> _TEXT EXCERPT_
The following I call pulp poems:

 

     Dragonfly               (click to view: Dragonfly)

     Wych Hazel            (click to view: Wych Hazel)

     Confidential           (click to view: Confidential)

 

and, to purchase a hold on these, I (a) contrast them with two other pieces I’ve written, and (b) compare them to Pop Art in the 1960s.  For contrast, take

 

     Glamsight                                     (click to view: Glamsight)

     Ta Hes Visits Her Tomb.               (click to view: Ta Hes)

 

Glamsight is a traditional narrative.  It is based on a legend, it has had (at first glance) all the myth boiled off, and it’s devoid of irony.  Ta Hes is a dramatic monologue with more delicacy and humour.  Neither is surreal.

 

The list of Pop Art attributes which follows is a summary from The Royal Academy of Arts catalogue for its Pop Art exhibition in 1991.

> _RECORDED INFORMATION_
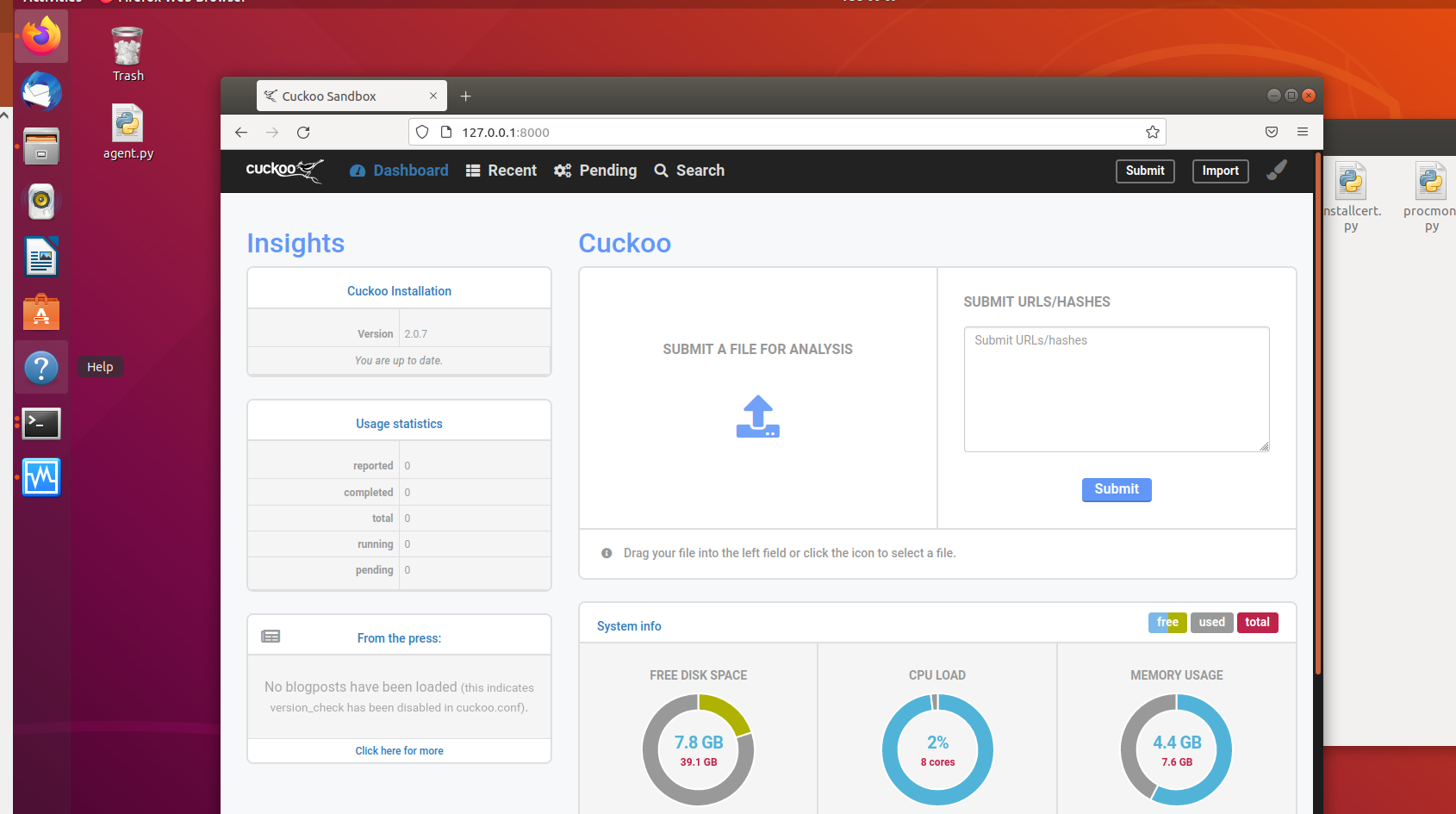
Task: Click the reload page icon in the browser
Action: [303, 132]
--
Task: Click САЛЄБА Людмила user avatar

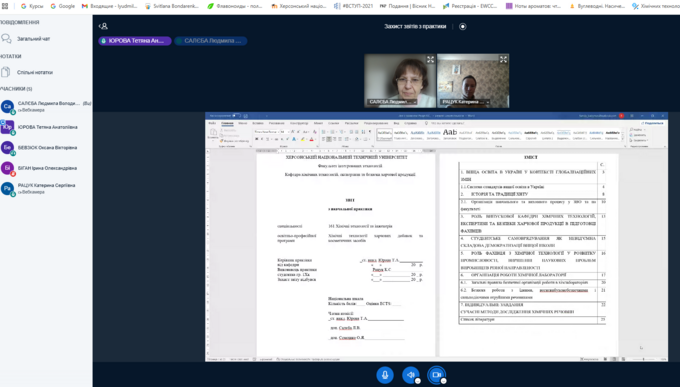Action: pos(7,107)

> _LIST OF TASKS_
[A] In the text on pulp poems, what kind of piece is Ta Hes said to be?
[B] Reproduce the part of the text on pulp poems between "Confidential           (click to" and "to view: Glamsight)", inclusive.

> _TASK RESPONSES_
[A] A dramatic monologue with more delicacy and humour.

[B]
Confidential           (click to view: Confidential)

 

and, to purchase a hold on these, I (a) contrast them with two other pieces I’ve written, and (b) compare them to Pop Art in the 1960s.  For contrast, take

 

     Glamsight                                     (click to view: Glamsight)